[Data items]
□ □ □ □ □

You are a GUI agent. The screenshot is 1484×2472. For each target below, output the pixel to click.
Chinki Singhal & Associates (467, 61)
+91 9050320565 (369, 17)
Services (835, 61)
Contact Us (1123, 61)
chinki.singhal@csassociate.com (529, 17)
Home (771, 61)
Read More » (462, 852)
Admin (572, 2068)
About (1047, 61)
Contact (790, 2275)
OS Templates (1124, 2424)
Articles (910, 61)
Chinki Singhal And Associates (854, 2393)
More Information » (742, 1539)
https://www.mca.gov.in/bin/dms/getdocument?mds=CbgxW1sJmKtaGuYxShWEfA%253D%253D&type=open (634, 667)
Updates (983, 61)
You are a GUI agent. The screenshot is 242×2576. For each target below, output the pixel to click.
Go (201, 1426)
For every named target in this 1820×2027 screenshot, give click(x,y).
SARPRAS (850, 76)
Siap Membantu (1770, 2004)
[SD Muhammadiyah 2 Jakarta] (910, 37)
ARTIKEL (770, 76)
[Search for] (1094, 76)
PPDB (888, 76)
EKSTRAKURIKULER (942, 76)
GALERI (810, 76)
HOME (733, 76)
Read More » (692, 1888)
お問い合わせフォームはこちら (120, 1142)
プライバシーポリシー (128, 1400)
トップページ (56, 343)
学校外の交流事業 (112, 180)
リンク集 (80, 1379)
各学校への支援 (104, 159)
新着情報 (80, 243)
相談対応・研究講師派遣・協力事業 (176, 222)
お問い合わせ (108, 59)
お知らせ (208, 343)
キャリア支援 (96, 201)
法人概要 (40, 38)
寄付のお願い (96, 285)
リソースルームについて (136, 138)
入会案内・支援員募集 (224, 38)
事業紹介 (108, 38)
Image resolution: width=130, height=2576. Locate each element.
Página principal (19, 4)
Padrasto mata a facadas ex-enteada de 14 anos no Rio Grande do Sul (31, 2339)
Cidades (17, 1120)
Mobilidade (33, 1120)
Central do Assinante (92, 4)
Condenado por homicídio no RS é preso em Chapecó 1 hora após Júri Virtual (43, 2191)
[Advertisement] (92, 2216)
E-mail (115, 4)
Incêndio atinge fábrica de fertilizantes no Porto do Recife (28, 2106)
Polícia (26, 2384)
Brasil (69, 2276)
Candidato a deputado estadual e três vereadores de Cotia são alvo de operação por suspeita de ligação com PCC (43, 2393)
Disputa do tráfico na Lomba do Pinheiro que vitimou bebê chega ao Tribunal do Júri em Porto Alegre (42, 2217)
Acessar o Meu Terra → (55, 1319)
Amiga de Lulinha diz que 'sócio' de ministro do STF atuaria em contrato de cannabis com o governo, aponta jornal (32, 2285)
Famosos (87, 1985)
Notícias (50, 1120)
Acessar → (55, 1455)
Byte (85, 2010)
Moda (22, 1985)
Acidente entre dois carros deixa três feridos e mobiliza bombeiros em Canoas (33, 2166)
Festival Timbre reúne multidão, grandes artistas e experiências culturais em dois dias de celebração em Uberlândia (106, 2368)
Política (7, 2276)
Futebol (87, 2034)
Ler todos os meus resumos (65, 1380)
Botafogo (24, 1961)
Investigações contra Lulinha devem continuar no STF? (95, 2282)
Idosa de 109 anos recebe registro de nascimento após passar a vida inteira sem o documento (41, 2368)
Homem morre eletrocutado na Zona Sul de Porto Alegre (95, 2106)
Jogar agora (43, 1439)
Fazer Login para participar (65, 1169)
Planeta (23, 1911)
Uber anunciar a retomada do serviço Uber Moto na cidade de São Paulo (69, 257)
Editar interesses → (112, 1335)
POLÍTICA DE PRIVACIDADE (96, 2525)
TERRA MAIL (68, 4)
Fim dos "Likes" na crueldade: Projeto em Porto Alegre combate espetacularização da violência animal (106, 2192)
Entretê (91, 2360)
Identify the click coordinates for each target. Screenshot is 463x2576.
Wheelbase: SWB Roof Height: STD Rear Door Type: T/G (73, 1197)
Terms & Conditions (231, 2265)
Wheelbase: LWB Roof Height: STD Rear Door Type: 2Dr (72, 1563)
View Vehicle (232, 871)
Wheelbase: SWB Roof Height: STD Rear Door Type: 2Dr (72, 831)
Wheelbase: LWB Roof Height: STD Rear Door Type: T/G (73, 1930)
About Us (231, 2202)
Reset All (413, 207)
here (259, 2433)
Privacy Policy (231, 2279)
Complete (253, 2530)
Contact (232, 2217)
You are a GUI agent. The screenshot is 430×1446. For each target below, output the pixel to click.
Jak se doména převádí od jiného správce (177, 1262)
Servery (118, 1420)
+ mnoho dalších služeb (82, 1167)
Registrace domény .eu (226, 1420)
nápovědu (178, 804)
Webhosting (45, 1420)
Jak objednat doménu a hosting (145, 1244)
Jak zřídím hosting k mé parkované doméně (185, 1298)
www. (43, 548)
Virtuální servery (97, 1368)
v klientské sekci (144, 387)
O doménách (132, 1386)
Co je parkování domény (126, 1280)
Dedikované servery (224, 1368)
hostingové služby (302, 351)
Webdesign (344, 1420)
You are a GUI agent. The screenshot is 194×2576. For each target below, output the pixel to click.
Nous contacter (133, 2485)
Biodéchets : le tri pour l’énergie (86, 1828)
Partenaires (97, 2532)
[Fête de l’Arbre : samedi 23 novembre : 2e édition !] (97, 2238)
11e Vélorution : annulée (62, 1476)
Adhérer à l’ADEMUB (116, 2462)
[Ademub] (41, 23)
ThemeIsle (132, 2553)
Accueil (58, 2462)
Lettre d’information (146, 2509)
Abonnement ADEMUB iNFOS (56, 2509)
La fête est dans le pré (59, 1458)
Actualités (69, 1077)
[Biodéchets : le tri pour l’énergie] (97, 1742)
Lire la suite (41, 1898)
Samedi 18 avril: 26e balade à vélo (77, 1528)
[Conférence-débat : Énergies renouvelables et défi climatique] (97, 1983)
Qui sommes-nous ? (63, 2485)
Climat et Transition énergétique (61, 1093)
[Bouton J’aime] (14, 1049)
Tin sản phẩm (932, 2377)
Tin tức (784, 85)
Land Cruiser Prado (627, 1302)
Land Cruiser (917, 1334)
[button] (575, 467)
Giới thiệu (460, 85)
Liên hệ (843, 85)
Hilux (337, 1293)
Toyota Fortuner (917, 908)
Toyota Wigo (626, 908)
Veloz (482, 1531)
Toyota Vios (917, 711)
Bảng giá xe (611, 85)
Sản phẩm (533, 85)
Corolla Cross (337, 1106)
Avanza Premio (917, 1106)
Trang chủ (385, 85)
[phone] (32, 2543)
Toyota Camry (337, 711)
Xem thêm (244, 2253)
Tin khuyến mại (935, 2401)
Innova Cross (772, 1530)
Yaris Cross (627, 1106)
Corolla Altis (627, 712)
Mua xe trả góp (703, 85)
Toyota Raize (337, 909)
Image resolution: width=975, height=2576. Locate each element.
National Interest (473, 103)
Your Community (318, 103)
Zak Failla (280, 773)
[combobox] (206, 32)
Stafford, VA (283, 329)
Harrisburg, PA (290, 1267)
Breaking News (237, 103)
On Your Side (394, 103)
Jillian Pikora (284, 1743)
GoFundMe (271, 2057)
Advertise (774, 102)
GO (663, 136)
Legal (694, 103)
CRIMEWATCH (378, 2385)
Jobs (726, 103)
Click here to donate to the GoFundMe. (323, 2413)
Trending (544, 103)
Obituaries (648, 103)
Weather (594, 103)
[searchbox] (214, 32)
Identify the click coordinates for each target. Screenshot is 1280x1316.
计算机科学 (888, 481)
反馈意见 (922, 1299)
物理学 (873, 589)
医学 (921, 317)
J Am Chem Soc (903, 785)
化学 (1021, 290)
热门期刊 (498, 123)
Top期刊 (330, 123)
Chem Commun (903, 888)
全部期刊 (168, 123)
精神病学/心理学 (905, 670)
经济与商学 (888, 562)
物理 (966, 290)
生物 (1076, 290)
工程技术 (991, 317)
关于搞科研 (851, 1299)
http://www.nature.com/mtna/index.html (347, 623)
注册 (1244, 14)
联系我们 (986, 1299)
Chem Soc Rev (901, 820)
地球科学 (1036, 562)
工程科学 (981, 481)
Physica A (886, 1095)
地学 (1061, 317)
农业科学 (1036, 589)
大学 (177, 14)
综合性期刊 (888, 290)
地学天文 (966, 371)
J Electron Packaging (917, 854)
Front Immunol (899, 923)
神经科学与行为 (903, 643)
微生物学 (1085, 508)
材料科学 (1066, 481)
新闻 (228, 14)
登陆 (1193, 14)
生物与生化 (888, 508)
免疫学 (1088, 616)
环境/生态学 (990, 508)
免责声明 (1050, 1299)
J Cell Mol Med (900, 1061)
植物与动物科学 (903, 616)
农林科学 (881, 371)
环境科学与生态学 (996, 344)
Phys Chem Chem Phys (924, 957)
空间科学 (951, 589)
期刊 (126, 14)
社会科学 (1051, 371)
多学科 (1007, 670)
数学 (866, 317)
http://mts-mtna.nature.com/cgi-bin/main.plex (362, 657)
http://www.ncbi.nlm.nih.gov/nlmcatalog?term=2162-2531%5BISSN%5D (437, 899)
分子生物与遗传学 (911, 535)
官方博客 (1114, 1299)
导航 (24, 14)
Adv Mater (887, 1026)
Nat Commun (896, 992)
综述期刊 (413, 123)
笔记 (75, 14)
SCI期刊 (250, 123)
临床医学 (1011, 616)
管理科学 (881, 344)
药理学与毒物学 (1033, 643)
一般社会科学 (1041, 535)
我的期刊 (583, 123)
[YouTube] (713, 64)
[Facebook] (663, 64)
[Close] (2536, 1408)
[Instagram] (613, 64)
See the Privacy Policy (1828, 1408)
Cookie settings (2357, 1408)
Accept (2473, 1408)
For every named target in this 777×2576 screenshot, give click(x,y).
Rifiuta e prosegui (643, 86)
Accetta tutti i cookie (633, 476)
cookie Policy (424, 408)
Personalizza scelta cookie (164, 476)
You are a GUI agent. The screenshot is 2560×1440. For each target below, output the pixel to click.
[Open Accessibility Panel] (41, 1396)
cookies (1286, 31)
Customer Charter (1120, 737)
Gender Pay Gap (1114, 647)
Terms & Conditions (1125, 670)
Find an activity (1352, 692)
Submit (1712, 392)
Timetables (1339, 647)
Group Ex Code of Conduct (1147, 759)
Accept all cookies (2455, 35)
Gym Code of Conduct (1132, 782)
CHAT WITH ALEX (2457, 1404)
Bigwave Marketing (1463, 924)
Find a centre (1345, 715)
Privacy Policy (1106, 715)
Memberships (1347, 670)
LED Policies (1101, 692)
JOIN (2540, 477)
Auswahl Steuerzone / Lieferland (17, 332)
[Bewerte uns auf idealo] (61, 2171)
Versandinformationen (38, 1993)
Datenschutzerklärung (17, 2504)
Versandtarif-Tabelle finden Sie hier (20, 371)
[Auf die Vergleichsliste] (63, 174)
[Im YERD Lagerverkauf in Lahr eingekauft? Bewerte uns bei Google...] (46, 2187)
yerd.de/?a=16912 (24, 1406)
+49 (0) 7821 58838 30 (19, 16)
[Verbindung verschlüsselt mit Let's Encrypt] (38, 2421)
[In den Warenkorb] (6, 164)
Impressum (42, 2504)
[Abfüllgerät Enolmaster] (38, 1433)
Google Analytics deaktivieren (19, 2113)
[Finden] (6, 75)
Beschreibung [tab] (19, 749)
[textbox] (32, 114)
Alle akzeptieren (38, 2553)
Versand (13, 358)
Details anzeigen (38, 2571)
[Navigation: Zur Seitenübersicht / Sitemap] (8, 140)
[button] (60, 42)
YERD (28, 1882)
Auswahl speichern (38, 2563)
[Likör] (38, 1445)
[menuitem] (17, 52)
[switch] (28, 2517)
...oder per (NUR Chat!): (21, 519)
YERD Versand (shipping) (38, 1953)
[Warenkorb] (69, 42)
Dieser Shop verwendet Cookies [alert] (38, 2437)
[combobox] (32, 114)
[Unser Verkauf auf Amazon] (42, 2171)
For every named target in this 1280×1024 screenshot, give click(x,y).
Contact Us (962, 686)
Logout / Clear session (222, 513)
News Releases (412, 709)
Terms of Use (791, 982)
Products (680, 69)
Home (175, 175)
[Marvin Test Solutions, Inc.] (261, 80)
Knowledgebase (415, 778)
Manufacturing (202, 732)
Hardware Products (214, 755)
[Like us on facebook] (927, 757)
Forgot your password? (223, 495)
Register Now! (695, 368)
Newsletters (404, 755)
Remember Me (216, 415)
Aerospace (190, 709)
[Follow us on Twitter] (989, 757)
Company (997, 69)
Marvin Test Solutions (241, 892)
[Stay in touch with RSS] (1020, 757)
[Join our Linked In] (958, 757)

□ □ □ □ □

- [Exercise requirements]:
What you return must be an exact retyping of the lines above starting at the line with "リソースルームについて (136, 138)" and ending at the line with "Moda (22, 1985)", and nothing besides.

- [Your solution]:
リソースルームについて (136, 138)
入会案内・支援員募集 (224, 38)
事業紹介 (108, 38)
Image resolution: width=130, height=2576. Locate each element.
Página principal (19, 4)
Padrasto mata a facadas ex-enteada de 14 anos no Rio Grande do Sul (31, 2339)
Cidades (17, 1120)
Mobilidade (33, 1120)
Central do Assinante (92, 4)
Condenado por homicídio no RS é preso em Chapecó 1 hora após Júri Virtual (43, 2191)
[Advertisement] (92, 2216)
E-mail (115, 4)
Incêndio atinge fábrica de fertilizantes no Porto do Recife (28, 2106)
Polícia (26, 2384)
Brasil (69, 2276)
Candidato a deputado estadual e três vereadores de Cotia são alvo de operação por suspeita de ligação com PCC (43, 2393)
Disputa do tráfico na Lomba do Pinheiro que vitimou bebê chega ao Tribunal do Júri em Porto Alegre (42, 2217)
Acessar o Meu Terra → (55, 1319)
Amiga de Lulinha diz que 'sócio' de ministro do STF atuaria em contrato de cannabis com o governo, aponta jornal (32, 2285)
Famosos (87, 1985)
Notícias (50, 1120)
Acessar → (55, 1455)
Byte (85, 2010)
Moda (22, 1985)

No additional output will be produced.